佐藤さんは淡々とした口調で話し続けます。

「わしも若い頃にその儀式に参加したことがある。当時は、よそ者の嫁をもらうのが一般的だった。私の妻もその一人だった。そして、儀式の翌日、彼女は消えた。取り乱したが、誰も何も知らないって口を揃えて言うだけだった。あれから何十年経っただろうな」

彼の表情には複雑な感情が入り混じっているのが見て取れました。

「この習慣が始まった正確な理由は、もはや誰にもわからない。でも、村を守るためには必要なことだと、そう信じてきた者たちがいる。それに従わなければ、どんなことが起きるか…。一度だけ村の誰かが言ったよ。このムラをしなかった年には、ひどい飢饉と病が村を襲ったと」

私はこれを聞いて、はっとしました。それはあまりに現実味を帯びた話だったからです。

「今では、形式的なものになりつつあるが、それでもその夜になると、村人は口を揃えて祈りを捧げる。それがどんな意味を持つかわからなくとも。外の世界からすれば、ただの迷信かもしれないが、ここでは命がけなんだ」

佐藤さんの話は、人間の持つ恐れや信仰がどれほどの力を持つかを改めて考えさせられるものでした。

「外の世界の目には、我々のやっていることは奇妙かもしれない。でも、この山深い村で生きていくための手段なんだ。記者さん、これをどのように伝えるかはあなた次第だが、この村が抱える葛藤も理解してほしい」

彼はそう言って、私を見つめました。その目には、これまで守ってきた伝統への誇りと、そこから逃れられない現実への諦めが同時に浮かんでいるようでした。

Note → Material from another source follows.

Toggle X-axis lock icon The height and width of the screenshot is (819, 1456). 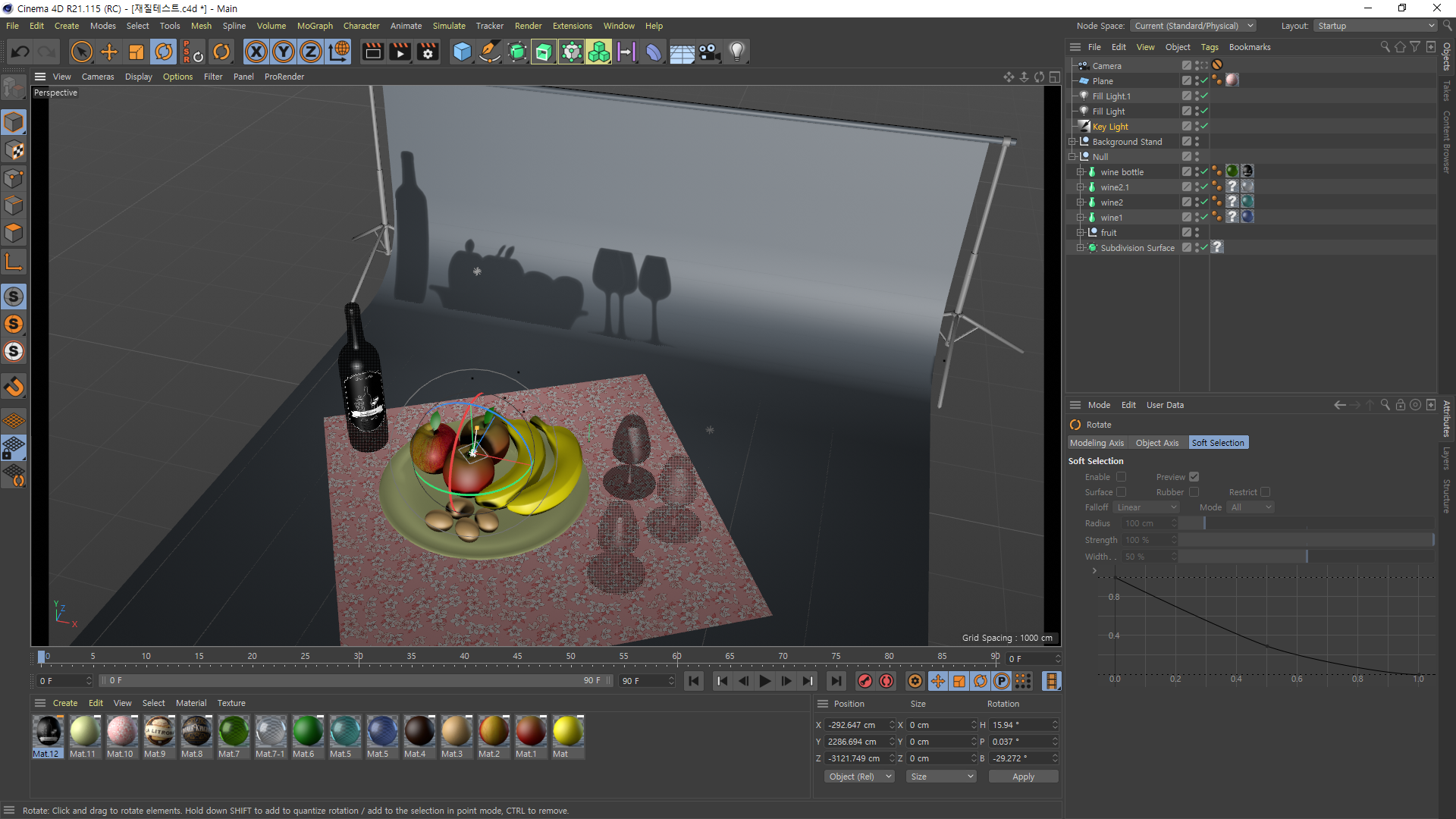256,52
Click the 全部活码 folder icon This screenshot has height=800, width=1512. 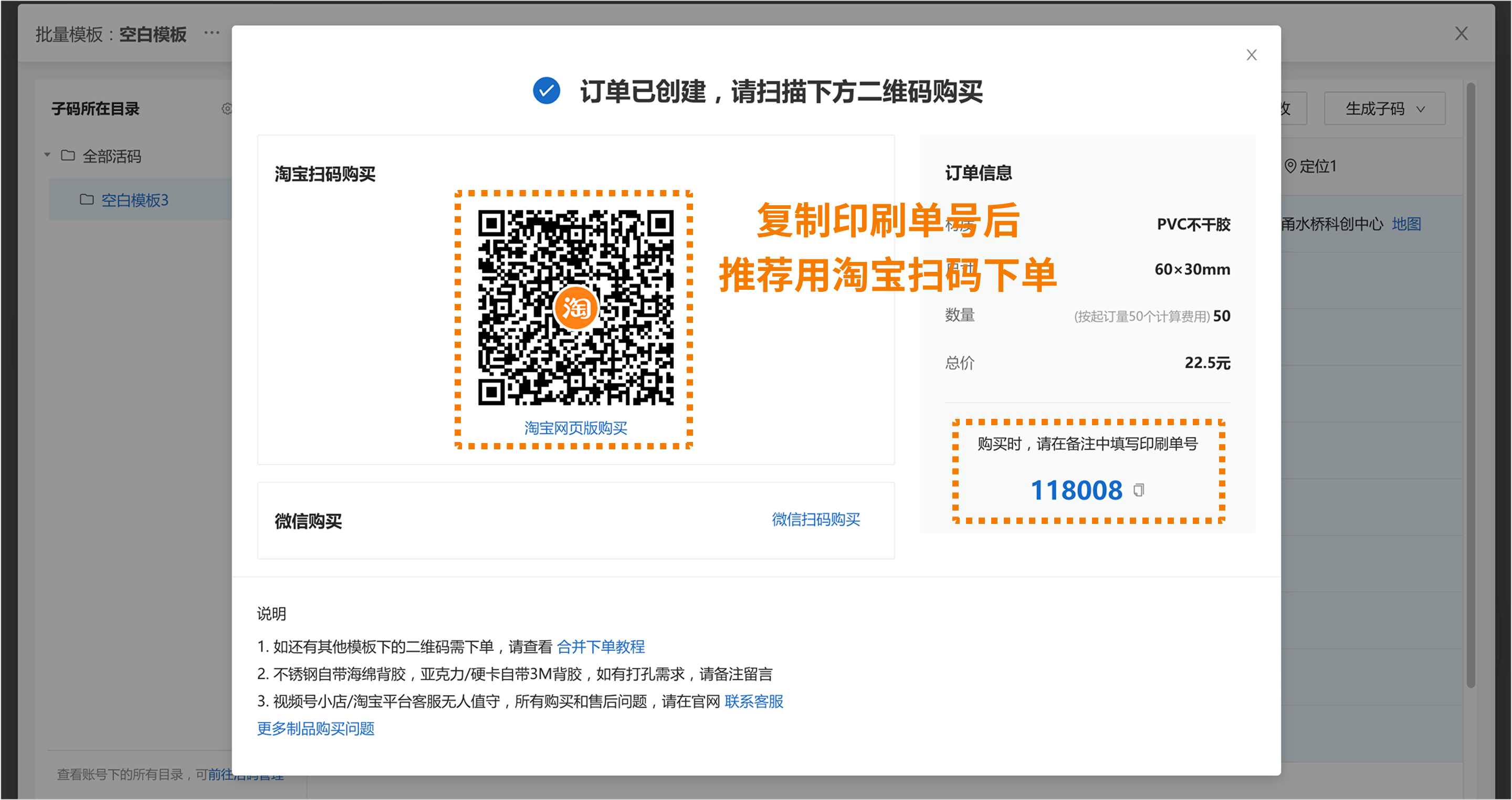[68, 155]

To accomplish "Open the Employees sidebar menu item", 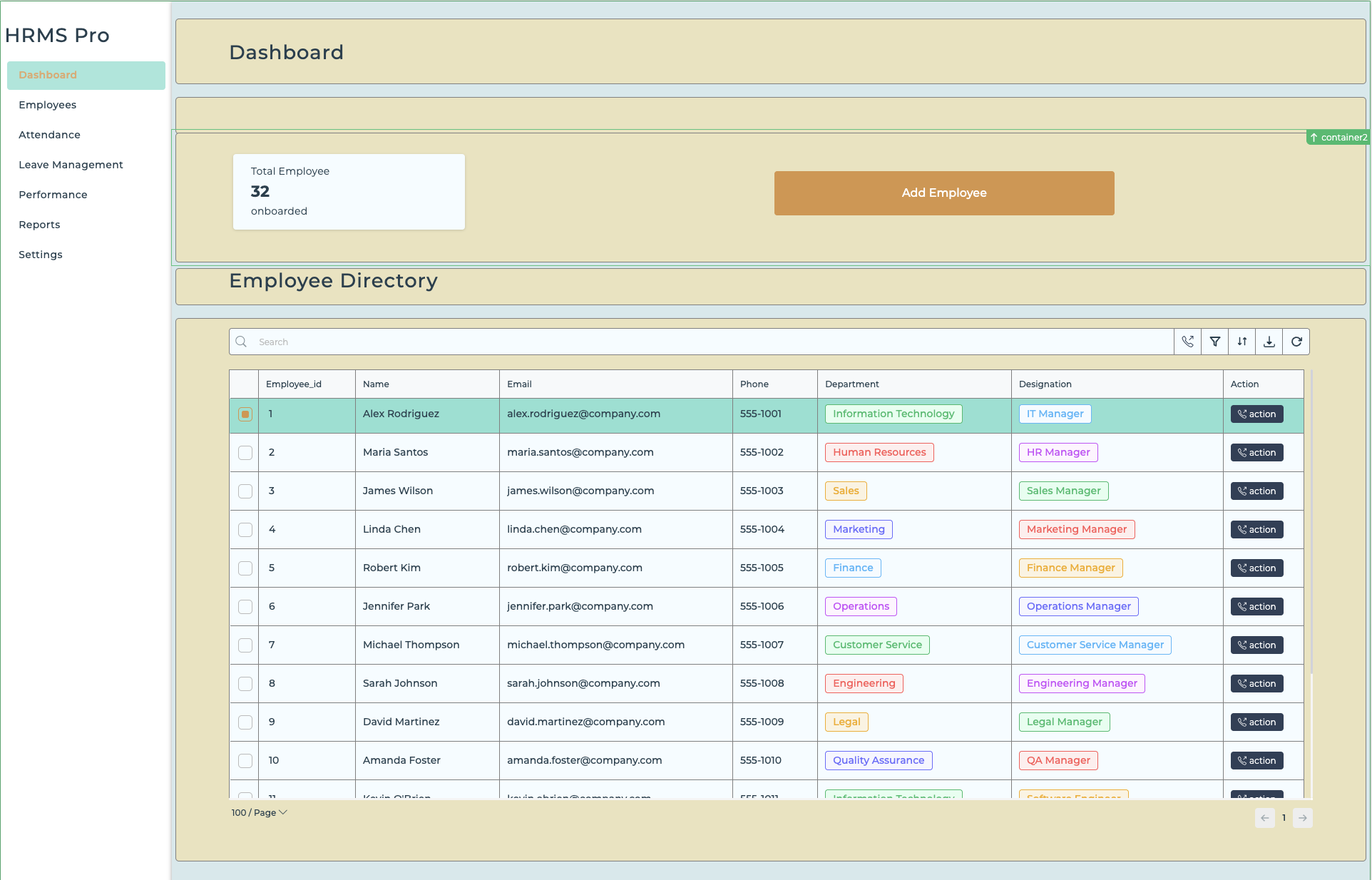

佐藤さんの話を聞き終え、私はこの集落の異質で不気味な習慣について深く考えさせられました。文明が発達した現代において、こうした古い習慣がまだ生きていることに驚きつつも、その根底には人間の持つ何か普遍的なものがあるのではないか、と。

帰りの山道を降りる際、背後に控えた集落の静けさが、何とも言えない不気味さを残しました。それはまるで、彼らの信仰が今もなお生き続け、山を支配しているかのような、そんな錯覚を抱かせるものでした。異質さの奥に潜む人間の真実、恐怖と信仰、この集落の話は私の中でしばらく消えることはないでしょう。